Инсценировка Петера Цадека скупа, трезва, немногословна. Сцена-лаборатория, облицованная зеленым кафелем, выстроенная для него Петером Пабстом, с использованием занавеса, света и проекций обеспечивает быструю смену сценического пространства – постановка дляится всего75 минут. Цадек строго придерживается указаний Кэйн по поводу постановки, ничего не добавляя и не убавляя. Но прежде всего он не ищет объяснений Irritation pur.
И все-таки в этом океане ярости и агрессии есть место великолепным, нежным, счастливо-печальным моментам: вот Грейс и Грэхем двигаются в такт мелодии You Are My Sunshine, паря в воздухе, отражаясь друг в друге как в зеркале, вот Филипп Хохмэр, у которого нет больше ни языка ни рук, танцуя дикий танец радости, мечется перед своим другом. А молодой актер Аугуст Диль подкупает трогательной, безмолвной тоской своего героя Робина.

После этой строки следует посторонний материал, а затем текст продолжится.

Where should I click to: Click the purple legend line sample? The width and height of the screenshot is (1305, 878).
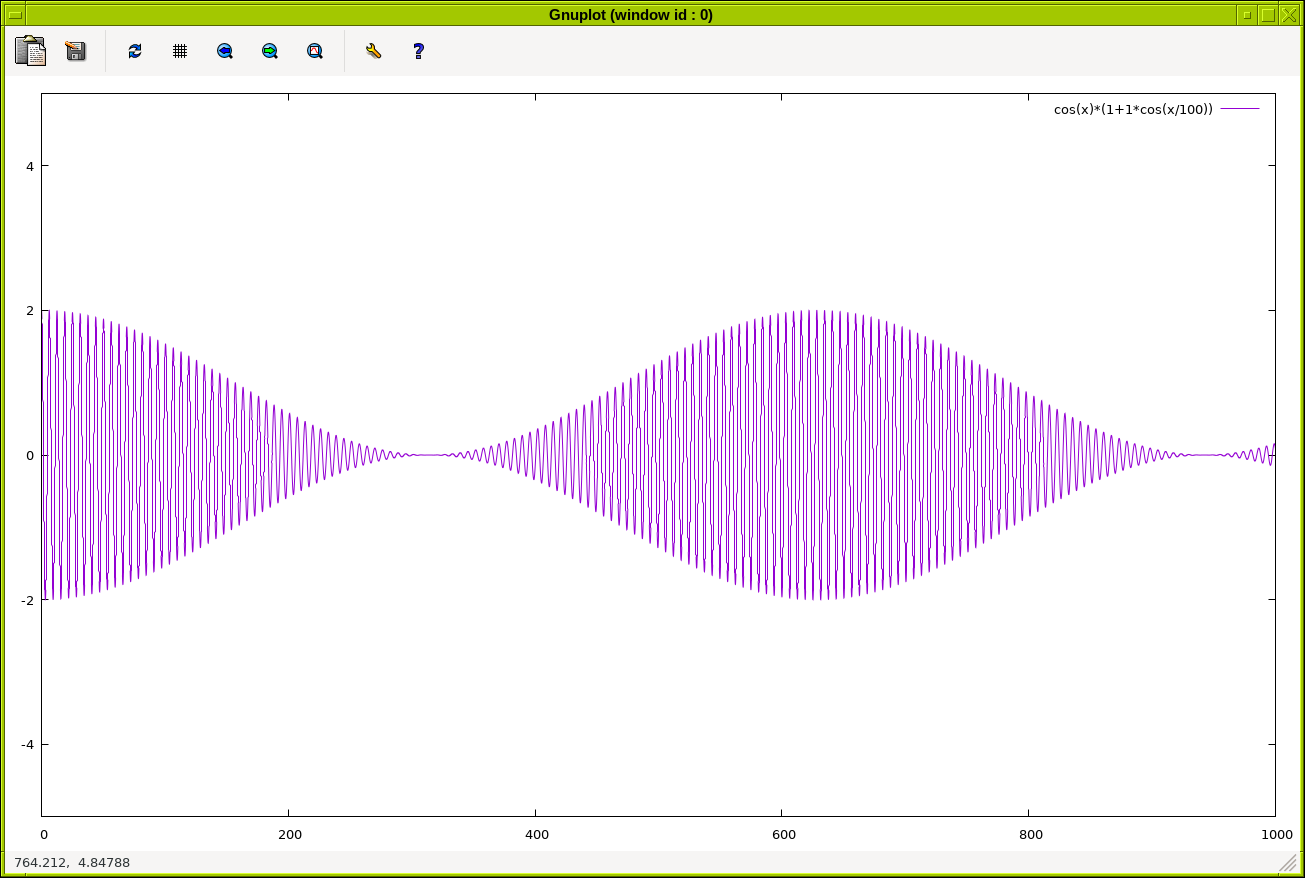pyautogui.click(x=1240, y=109)
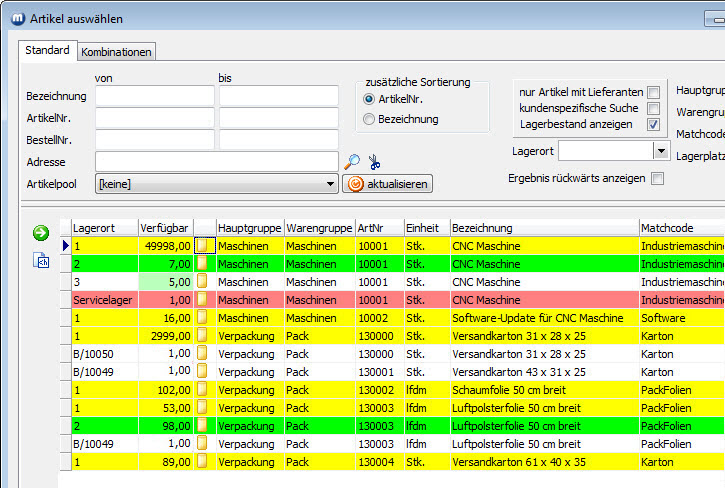Image resolution: width=725 pixels, height=488 pixels.
Task: Sort by the Verfügbar column header
Action: point(165,228)

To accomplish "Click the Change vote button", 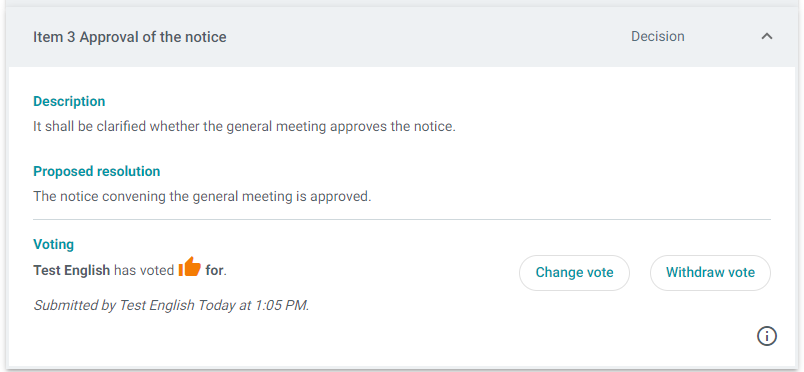I will click(x=574, y=272).
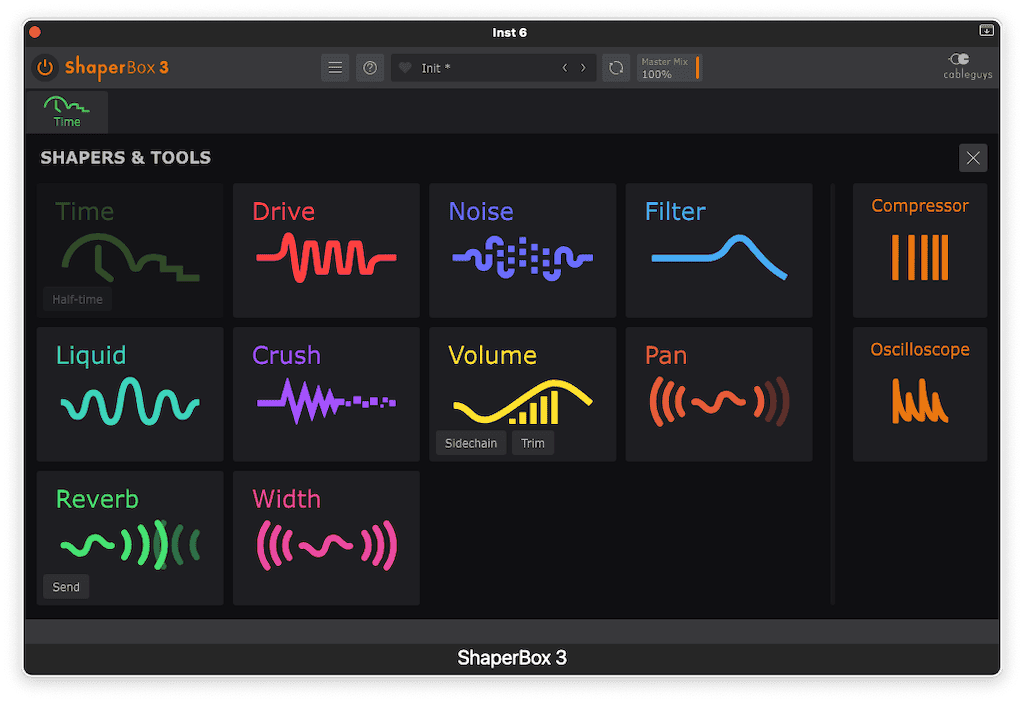Select the Width shaper
The height and width of the screenshot is (703, 1024).
point(326,537)
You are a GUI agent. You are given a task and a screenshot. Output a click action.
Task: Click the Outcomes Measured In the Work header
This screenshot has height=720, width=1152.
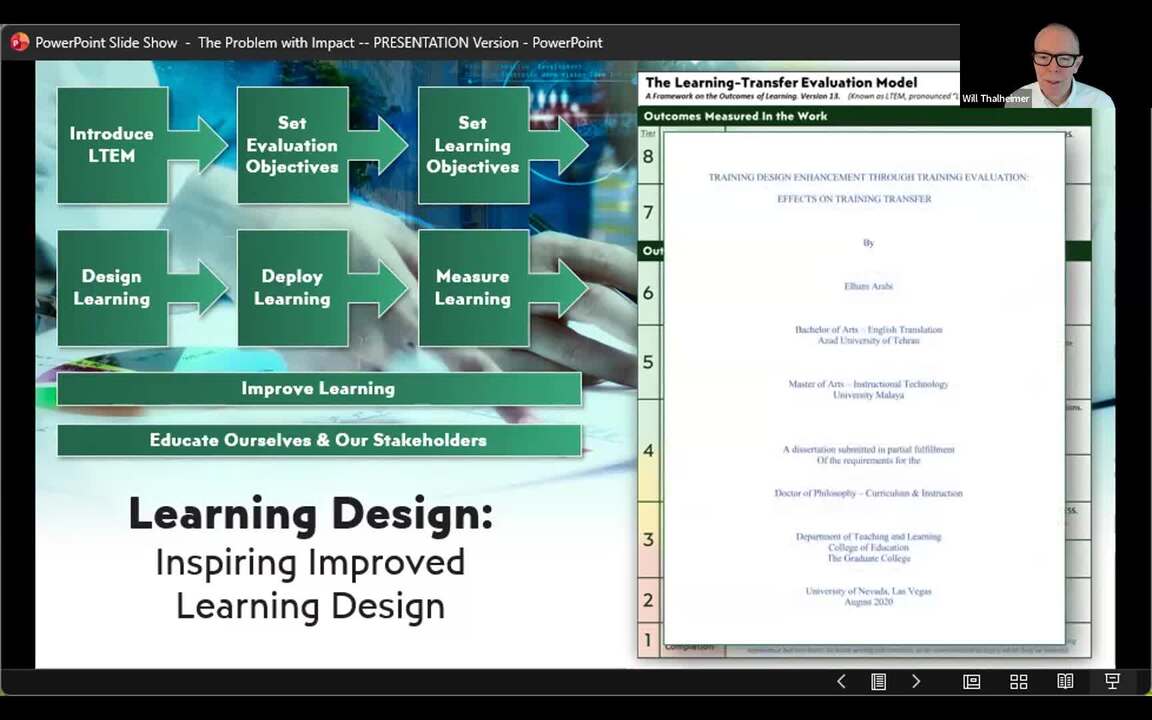point(735,116)
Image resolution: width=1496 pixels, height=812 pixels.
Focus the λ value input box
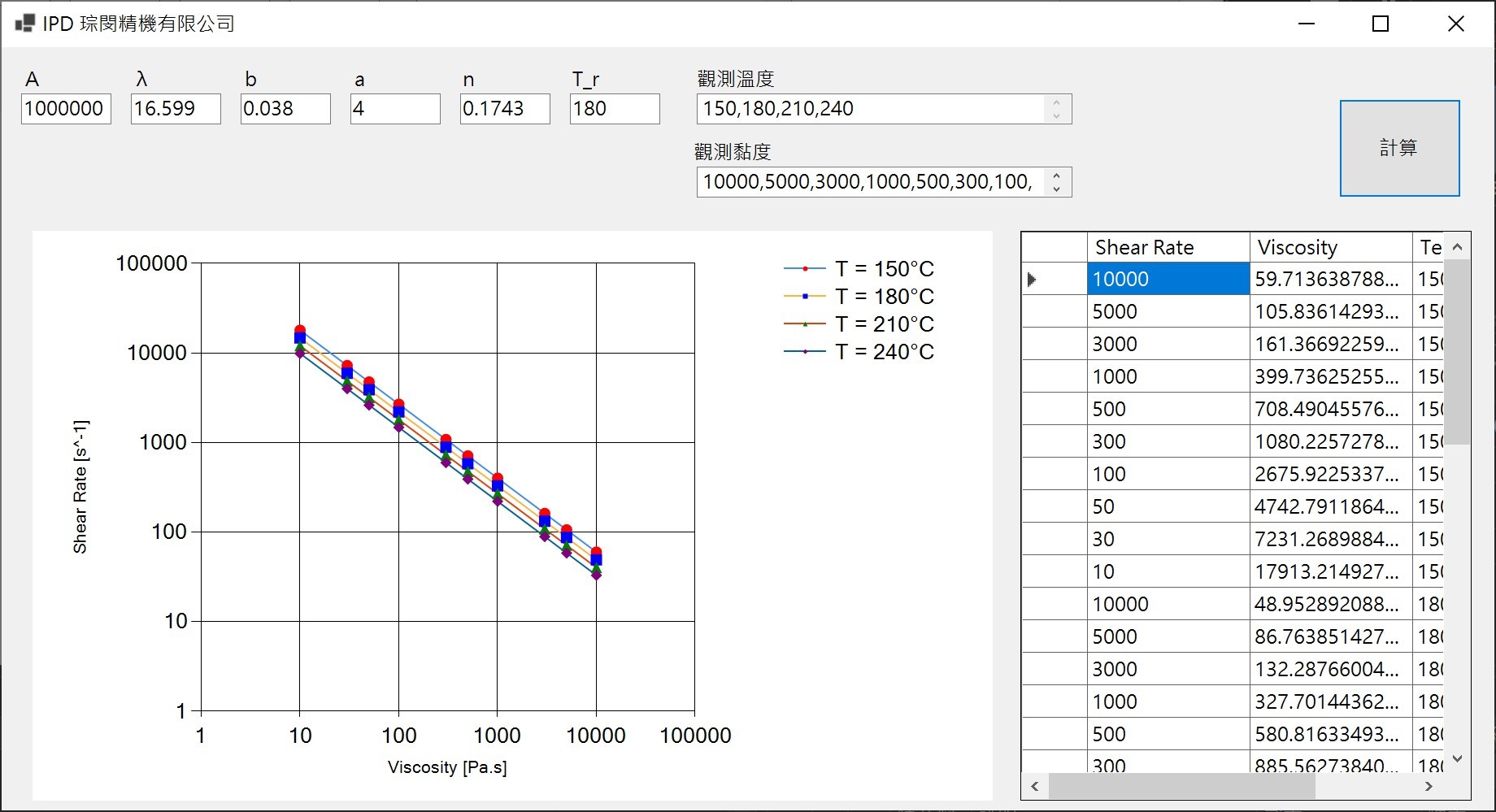(x=175, y=109)
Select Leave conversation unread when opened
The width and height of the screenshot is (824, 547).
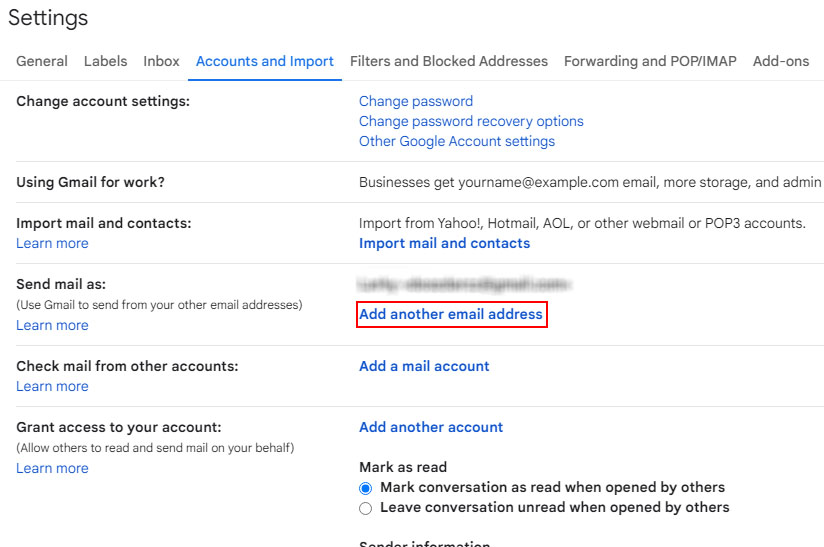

Наиболее интересно в Саре Кэйн то, как последовательно от одной пьесы к другой она рвет с началами реализма и уходит в сюрреальное, в лирические картины «черной» поэзии. Неудобоваримое понятие реальности новых британских писателей это не ее стихия. Беды, ставшие ее темами, это не беды социально деклассированных. Она описывает разрыв, разрывающее универсум экзистенциальное неизлечимое одиночество. И не случайно что Сара Кэйн, за много месяцев до премьеры Cleansed в Лондоне поставила бюхнеровского «Войцека». Горящий взгляд писательницы устремлен в пустое небо.